Almost from the birth of Hollywood, firearms have been an integral part of the American film industry. The 1903 silent movie The Great Train Robbery, considered by most film historians to be the first American action film, includes armed bandits and an armed posse. After more than a century of putting guns in movies, you’d think American movie makers would be experts on firearms. Sadly, that’s simply not the case, as most in the pro-gun community know.
Again, fantasy and escapism are all fine, but Hollywood’s frequent portrayal of guns rarely coincides with anything in the real world. Heroes simply cannot miss, making shots that would be impossible to duplicate by even the most accomplished marksman. Firearms rarely run out of ammunition, unless it serves a particular plot-point, and normal bullets are capable of causing vehicles to explode.

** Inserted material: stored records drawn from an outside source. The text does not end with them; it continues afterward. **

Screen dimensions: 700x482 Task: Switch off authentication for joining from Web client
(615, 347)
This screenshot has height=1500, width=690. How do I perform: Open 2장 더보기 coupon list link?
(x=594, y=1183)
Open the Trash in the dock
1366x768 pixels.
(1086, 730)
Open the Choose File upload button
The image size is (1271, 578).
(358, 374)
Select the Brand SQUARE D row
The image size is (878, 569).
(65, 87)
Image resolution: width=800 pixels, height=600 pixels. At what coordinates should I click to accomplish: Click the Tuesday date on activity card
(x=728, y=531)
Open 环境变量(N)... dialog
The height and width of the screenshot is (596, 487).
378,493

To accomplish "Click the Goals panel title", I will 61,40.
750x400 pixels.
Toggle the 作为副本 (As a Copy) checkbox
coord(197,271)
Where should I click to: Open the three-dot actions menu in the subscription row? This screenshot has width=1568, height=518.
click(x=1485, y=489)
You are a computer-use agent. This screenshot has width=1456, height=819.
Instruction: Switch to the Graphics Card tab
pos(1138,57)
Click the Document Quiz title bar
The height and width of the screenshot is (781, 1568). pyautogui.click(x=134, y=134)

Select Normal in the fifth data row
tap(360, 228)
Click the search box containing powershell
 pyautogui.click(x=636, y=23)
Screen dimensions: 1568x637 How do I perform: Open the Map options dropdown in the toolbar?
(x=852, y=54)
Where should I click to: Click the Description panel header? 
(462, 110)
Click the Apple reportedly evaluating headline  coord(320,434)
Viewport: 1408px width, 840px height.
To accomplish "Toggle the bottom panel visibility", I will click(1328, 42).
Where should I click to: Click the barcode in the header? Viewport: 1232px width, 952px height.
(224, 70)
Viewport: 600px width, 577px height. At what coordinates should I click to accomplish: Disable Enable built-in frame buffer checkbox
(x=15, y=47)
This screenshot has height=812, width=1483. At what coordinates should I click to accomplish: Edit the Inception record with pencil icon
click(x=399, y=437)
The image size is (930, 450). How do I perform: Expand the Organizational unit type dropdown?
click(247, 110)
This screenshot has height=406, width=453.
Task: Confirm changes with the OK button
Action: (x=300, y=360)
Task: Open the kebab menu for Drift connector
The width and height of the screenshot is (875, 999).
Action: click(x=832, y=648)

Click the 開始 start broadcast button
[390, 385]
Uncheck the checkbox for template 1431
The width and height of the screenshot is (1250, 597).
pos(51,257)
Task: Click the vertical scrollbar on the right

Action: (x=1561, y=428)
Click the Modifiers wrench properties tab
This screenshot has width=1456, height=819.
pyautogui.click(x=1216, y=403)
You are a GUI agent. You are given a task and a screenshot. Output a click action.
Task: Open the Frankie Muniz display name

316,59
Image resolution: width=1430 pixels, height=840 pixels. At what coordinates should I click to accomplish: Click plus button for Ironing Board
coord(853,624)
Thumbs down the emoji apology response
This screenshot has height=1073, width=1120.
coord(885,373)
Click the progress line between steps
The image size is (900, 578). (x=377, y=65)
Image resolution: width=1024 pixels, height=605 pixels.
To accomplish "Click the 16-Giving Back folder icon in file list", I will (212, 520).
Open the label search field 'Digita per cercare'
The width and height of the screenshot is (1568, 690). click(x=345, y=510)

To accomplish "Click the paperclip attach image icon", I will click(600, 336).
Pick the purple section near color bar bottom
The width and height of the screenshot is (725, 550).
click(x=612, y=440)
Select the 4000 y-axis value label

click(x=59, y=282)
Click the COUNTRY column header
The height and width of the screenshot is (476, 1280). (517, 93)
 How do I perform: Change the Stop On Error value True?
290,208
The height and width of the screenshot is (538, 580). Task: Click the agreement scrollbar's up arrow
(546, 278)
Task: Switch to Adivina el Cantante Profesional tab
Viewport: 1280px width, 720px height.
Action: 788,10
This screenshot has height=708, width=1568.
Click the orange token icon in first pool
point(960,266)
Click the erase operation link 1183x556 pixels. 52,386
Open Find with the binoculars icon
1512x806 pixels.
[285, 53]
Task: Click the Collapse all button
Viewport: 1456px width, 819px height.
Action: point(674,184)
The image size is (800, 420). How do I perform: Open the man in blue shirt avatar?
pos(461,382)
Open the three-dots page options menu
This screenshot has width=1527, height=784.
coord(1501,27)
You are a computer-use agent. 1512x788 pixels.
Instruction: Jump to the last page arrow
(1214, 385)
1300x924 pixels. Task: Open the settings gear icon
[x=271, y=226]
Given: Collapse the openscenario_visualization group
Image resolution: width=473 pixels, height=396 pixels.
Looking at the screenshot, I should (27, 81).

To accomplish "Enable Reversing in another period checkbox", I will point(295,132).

Then there’s the little problem of the sound made by firearms when discharged.
No matter how many rounds are fired, and no matter how enclosed an area may be where the rounds are fired, and regardless of the fact that nobody ever has any form of hearing protection, nobody’s hearing ever seems to be affected in the least.
It’s as if every gun has a suppressor.
Of course, anyone familiar with how suppressors, or silencers, work will understand that last comment was somewhat tongue-in-cheek. Even suppressed, exposure to the sound of a firearm discharging as frequently as takes place in the typical Hollywood shootout would still likely lead to hearing loss.
Which brings us to how Hollywood has fictionalized suppressors.
For decades, suppressors have been presented in countless movies as a cherished tool of spies, assassins, and mafia hitmen. And if these firearm accessories performed as they do on film, that would make sense. After all, the typical Hollywood suppressor performs so well that it can apparently diminish the sound of a firearm’s discharge from a level that exceeds that of a commercial jet at takeoff down to a mere whisper.
As we have pointed out before, this is truly fantasy.
But simply explaining in writing the fallacy that suppressors create virtually silent firearms isn’t the most effective way of dispelling this misconception. An actual live-fire, side-by-side comparison of suppressed v. non-suppressed firearms is the best way to drive the point home. NRA has held several presentations of how suppressors actually work that have been open to elected officials and members of the media over the last several years.
[Last summer], one was held in Richmond, Va.
Anti-gun Virginia Governor Ralph Northam (D) decided to exploit the recent tragedy in Virginia Beach to push myriad anti-gun proposals, including a Commonwealth-wide ban on suppressors, when he chose to call Virginia lawmakers back to Richmond last week in an attempt to rush his proposals through the legislature. As NRA rallied its Virginia members to oppose these attacks on law-abiding gun owners, we also took the opportunity to invite members of the Virginia media to a local gun range to see how suppressors actually work.
While suppressors can certainly diminish the sound a firearm makes when it is discharged, that sound is still quite loud. Even the best suppressors on the market can only lower the sound of a .45 caliber pistol, the firearm reported to have been used in Virginia Beach, from 160+ dBA to 130-135 dBA. That noise from that “silenced” firearm is still above the most widely accepted pain threshold for sound, and is louder than a chainsaw, or even a jackhammer.
The demonstration was well attended and members of the media were exposed to the actual facts on firearm suppressors rather than Hollywood fiction. As one reporter noted, “When the guns are fired with silencers, a loud noise is still made.”
Whether or not other media members in attendance came away with the same conclusion remains to be seen. Thanks to the outpouring of opposition from Virginia’s law-abiding gun owners, Northam’s effort, so far, has fallen short. Nonetheless, NRA will continue to put on demonstrations wherever necessary to help educate those whose only experience with suppressors/silencers comes from the latest spy thriller or mob movie.